== THE EXERCISE ==
Find each line in the listing below that contains the word "accomplish", and copy those lines.

[Items from a dataset]
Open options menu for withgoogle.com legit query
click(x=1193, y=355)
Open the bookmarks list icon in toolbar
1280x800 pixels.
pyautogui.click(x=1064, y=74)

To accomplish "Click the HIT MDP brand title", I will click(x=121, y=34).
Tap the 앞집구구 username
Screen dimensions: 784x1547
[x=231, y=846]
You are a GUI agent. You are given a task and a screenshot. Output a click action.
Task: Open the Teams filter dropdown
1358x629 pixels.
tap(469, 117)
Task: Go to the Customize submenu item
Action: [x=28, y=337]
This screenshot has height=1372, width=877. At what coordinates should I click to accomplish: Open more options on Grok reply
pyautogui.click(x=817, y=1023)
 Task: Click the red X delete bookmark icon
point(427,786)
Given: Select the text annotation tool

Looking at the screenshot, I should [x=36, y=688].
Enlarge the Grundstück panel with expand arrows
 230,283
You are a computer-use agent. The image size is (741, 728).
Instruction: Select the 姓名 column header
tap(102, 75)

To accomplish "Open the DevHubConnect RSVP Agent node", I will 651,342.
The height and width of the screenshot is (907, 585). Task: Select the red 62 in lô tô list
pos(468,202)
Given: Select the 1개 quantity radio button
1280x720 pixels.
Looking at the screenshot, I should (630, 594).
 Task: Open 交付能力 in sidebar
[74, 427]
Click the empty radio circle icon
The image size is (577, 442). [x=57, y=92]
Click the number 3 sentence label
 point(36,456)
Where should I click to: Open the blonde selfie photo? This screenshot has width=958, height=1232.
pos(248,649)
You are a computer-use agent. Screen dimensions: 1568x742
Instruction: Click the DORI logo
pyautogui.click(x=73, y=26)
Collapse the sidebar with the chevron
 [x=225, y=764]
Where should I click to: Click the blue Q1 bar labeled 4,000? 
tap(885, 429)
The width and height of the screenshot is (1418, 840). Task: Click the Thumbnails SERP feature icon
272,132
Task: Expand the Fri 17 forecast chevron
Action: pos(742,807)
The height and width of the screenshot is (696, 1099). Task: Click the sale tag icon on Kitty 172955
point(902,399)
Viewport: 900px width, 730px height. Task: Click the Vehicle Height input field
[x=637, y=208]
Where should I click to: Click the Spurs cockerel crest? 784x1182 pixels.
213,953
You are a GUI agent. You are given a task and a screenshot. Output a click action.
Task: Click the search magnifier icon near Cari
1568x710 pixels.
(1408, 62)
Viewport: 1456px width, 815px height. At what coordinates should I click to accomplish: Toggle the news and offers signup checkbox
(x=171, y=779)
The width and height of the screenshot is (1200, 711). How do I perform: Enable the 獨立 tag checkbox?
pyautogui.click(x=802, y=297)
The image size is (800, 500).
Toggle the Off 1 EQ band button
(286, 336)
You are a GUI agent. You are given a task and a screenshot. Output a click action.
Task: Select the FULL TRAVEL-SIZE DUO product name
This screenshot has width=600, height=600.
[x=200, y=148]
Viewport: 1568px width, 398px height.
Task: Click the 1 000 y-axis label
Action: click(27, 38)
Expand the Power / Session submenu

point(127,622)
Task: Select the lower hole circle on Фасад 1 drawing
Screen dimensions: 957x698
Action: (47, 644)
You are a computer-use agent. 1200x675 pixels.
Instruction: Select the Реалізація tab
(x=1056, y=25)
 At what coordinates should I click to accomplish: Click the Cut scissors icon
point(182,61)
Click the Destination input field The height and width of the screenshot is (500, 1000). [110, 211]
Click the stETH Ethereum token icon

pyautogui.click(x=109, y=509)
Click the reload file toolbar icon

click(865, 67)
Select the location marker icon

== OUTPUT OF THE TASK ==
To accomplish "Click the HIT MDP brand title", I will click(x=121, y=34).
This screenshot has height=1372, width=877. At what coordinates should I click to accomplish: Open more options on Grok reply
To accomplish "Open the DevHubConnect RSVP Agent node", I will 651,342.
Viewport: 1456px width, 815px height. At what coordinates should I click to accomplish: Toggle the news and offers signup checkbox
 At what coordinates should I click to accomplish: Click the Cut scissors icon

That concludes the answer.